Obviously, there isn't anything the OP can do about it, and it may be necessary to tread carefully, especially if as sounds possible, different cultural backgrounds are involved. And lockdown is likely to be making all family misunderstandings worse. I hope things are eventually sorted out!

SecretSpAD · 13/02/2021 13:29

Whatever it is this is a sick example of an older man telling a young girl what she can and cannot do as he provides the money (I am guessing ) . Do as I want or you get excluded . It makes me heave !

It would have indeed been sick - if thst was what happened. I think there's a lot of projection on this thread, probably due to the OP daring to mention that this man saw himself as head of a family - which was, I imagine, done very deliberately to present a certain image of this man.

The truth is this is probably a very nice, generous set of grandparents who have sat back for a long time and put up with rudeness from this child and also her parents apparent indulgence of it.

There is nothing wrong with deciding enough is enough and that you are not going to pander to someone's bad behaviour anymore, especially when it causes a lot of hurt. After all isn't that what a million daughters in law are advised to do on here everyday?

Blibbyblobby · 13/02/2021 13:33

B has learned an important lesson here. Don't make insulting comments and pretend it's "cheeky jokes". And don't get upset when your rude 'jokes' are not well received.

More likely to learn to suck up to the money.

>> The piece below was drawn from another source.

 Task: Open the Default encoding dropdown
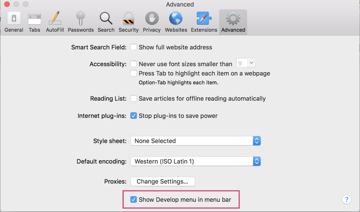tap(195, 161)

TheGoodEnoughWife · 13/02/2021 13:34

@SecretSpAD a lot of projection from you there. 'Probably a nice set of grandparents'?

Anyone who refuses to accept a well meaning apology from an 11 yr old is not nice. She is 11! 11yr olds do silly things.
And this same person is punishing A when they have done absolutely nothing wrong. Nice eh?

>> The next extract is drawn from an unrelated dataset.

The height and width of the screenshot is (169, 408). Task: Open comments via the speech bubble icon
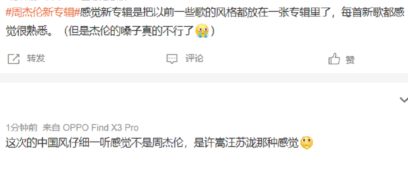[x=171, y=59]
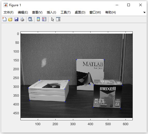Print the figure with the printer icon

22,19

Summersun2020 · 13/02/2021 13:34

GF sounds like a thin skinned, pathetic man baby. Refusing an apology from an 11 year old- I would put him right in his place.

AStudyinPink · 13/02/2021 13:35

Refusing an apology from an 11 year old- I would put him right in his place.

Which is what? He doesn’t have to accept apologies, does he?

Summersun2020 · 13/02/2021 13:37

@AStudyinPink which is that my children won’t kiss his arse for monetary gifts and he cant hold them to ransom. Also that he needs to bloody well grow up.